- Directions -
Copy out the records below line for line, without any changes.

## begin

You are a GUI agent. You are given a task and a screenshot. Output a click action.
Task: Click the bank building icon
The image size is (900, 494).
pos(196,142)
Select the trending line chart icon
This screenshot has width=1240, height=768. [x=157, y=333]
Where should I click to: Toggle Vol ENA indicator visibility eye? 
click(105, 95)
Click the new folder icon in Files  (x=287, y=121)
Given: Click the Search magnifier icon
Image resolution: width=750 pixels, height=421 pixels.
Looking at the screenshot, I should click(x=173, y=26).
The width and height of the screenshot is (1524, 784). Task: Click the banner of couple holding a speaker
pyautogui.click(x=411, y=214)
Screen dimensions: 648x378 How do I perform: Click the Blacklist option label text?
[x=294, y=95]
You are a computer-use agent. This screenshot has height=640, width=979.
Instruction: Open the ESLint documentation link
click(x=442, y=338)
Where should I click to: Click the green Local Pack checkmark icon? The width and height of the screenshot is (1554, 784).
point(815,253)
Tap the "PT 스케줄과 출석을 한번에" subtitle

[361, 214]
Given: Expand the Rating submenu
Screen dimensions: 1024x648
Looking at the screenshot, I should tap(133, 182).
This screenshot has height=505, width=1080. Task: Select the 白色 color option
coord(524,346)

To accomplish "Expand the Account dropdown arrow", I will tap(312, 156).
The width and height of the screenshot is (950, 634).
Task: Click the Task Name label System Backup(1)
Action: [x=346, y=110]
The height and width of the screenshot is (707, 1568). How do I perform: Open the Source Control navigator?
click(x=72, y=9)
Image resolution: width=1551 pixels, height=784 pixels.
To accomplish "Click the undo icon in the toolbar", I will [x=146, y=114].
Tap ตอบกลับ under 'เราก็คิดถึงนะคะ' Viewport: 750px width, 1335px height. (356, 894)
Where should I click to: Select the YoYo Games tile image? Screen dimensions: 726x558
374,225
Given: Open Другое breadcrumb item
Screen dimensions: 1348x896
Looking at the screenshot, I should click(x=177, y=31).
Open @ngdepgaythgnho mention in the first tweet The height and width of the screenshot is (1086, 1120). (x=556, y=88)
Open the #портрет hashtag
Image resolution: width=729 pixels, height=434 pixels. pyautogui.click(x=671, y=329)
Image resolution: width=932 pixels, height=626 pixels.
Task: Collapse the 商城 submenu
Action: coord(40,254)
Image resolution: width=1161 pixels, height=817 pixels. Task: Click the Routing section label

## end

- Output of the task -
You are a GUI agent. You are given a task and a screenshot. Output a click action.
Task: Click the bank building icon
The image size is (900, 494).
pos(196,142)
Select the trending line chart icon
This screenshot has width=1240, height=768. [x=157, y=333]
Where should I click to: Toggle Vol ENA indicator visibility eye? 
click(105, 95)
Click the new folder icon in Files  (x=287, y=121)
Given: Click the Search magnifier icon
Image resolution: width=750 pixels, height=421 pixels.
Looking at the screenshot, I should click(x=173, y=26).
The width and height of the screenshot is (1524, 784). Task: Click the banner of couple holding a speaker
pyautogui.click(x=411, y=214)
Screen dimensions: 648x378 How do I perform: Click the Blacklist option label text?
[x=294, y=95]
You are a computer-use agent. This screenshot has height=640, width=979.
Instruction: Open the ESLint documentation link
click(x=442, y=338)
Where should I click to: Click the green Local Pack checkmark icon? The width and height of the screenshot is (1554, 784).
point(815,253)
Tap the "PT 스케줄과 출석을 한번에" subtitle

[361, 214]
Given: Expand the Rating submenu
Screen dimensions: 1024x648
Looking at the screenshot, I should tap(133, 182).
This screenshot has height=505, width=1080. Task: Select the 白色 color option
coord(524,346)

To accomplish "Expand the Account dropdown arrow", I will tap(312, 156).
The width and height of the screenshot is (950, 634).
Task: Click the Task Name label System Backup(1)
Action: [x=346, y=110]
The height and width of the screenshot is (707, 1568). How do I perform: Open the Source Control navigator?
click(x=72, y=9)
Image resolution: width=1551 pixels, height=784 pixels.
To accomplish "Click the undo icon in the toolbar", I will [x=146, y=114].
Tap ตอบกลับ under 'เราก็คิดถึงนะคะ' Viewport: 750px width, 1335px height. (356, 894)
Where should I click to: Select the YoYo Games tile image? Screen dimensions: 726x558
374,225
Given: Open Другое breadcrumb item
Screen dimensions: 1348x896
Looking at the screenshot, I should click(x=177, y=31).
Open @ngdepgaythgnho mention in the first tweet The height and width of the screenshot is (1086, 1120). (x=556, y=88)
Open the #портрет hashtag
Image resolution: width=729 pixels, height=434 pixels. pyautogui.click(x=671, y=329)
Image resolution: width=932 pixels, height=626 pixels.
Task: Collapse the 商城 submenu
Action: coord(40,254)
Image resolution: width=1161 pixels, height=817 pixels. Task: Click the Routing section label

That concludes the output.